Dans son dernier livre «Il faut dire que les temps ont changé» (Albin Michel), le directeur du département d’économie de l’École normale supérieure et membre fondateur de l’École d’économie de Paris, analyse les bouleversements de la société sur ces cinquante dernières années à l’aune des transformations numériques.
«On a perdu un monde connu, celui de la société industrielle où chacun savait exactement où il habitait», regrette Daniel Cohen, soulignant le caractère inclusif de la «société salariale». «Depuis une immense frayeur traverse la société» selon l’économie, qui préfère qualifier d’«algorithmiques, cette nouvelle société communément appelée «digitale».
Faut-il pour autant s’inquiéter sur notre avenir ? «Pas forcément, l’histoire est totalement ouverte», relativise Daniel Cohen. «Il est possible qu’on soit en train de clore un chapitre de cinquante années de transition, qui ressemble à l’effondrement de la civilisation ancienne, et que nous soyons en train de reconstruire quelque chose.» Et d’ajouter qu’il y a deux voies possibles : une première, inégalitaire, dans laquelle les producteurs d'algorithmes et d’applications augmentent leur emprise sur la société ; et une seconde, inclusive, dans laquelle une nouvelle classe moyenne se constitue.

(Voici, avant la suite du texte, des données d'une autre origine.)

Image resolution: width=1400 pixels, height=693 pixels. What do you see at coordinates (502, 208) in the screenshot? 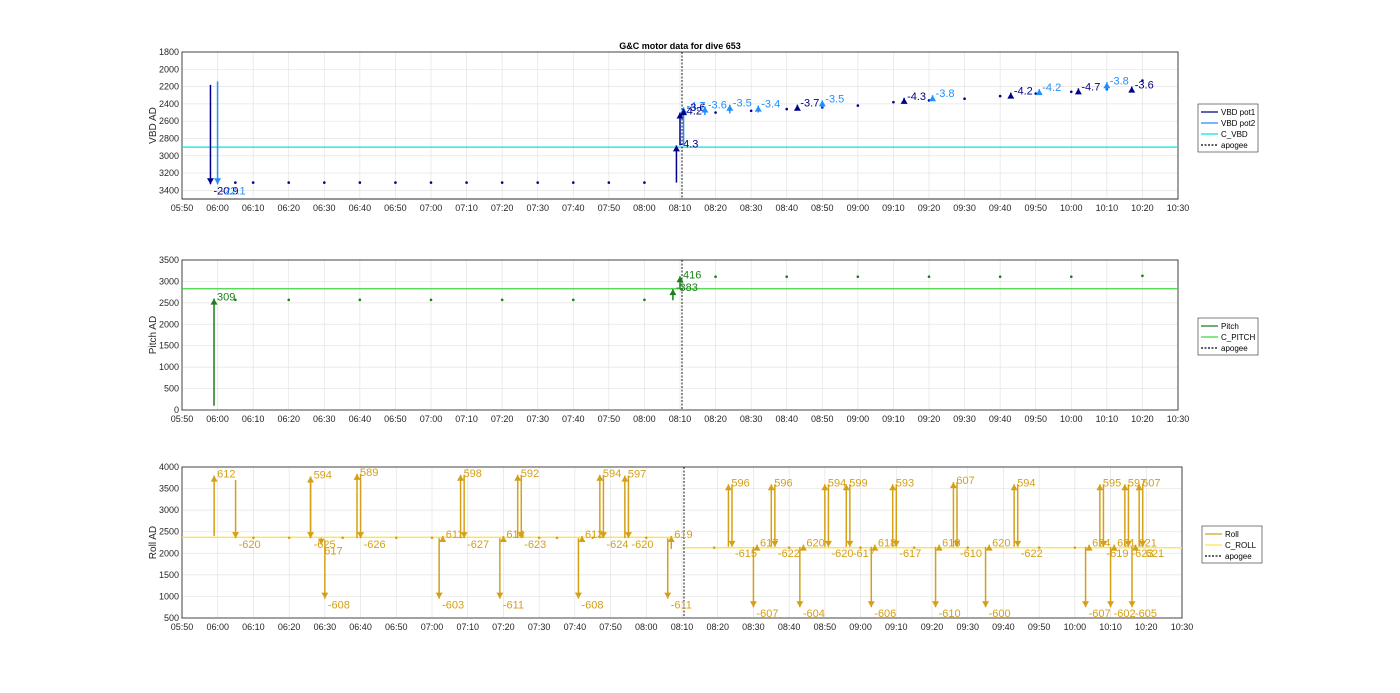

«Cette classe moyenne a été la grande perdante de ces cinquante dernières années», relève l’économiste, pointant le «phénomène de polarisation» à l’oeuvre depuis la fin des années 1960. Il ajoute qu’il faut voir dans ce phénomène de déclassement une des causes de la montée des populismes partout dans le monde.
Le grand paradoxe de cette période, conclut Daniel Cohen, c’est qu’on on a cru, en sortant de la société industrielle, dans l’espoir d’une société plus humanisée, alors qu’on renoue avec un cycle qui va déshumaniser si les algorithmes prennent trop de place dans la production et dans la consommation.»